● **DATA SECTION**:
________

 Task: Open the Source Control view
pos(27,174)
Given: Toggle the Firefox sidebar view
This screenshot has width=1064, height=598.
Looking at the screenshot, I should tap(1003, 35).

________

● **WORK INSTRUCTION**: Retype each entry exactly, leaving none of them out.

● **TASK SOLUTION**:
 Task: Open the Source Control view
pos(27,174)
Given: Toggle the Firefox sidebar view
This screenshot has width=1064, height=598.
Looking at the screenshot, I should tap(1003, 35).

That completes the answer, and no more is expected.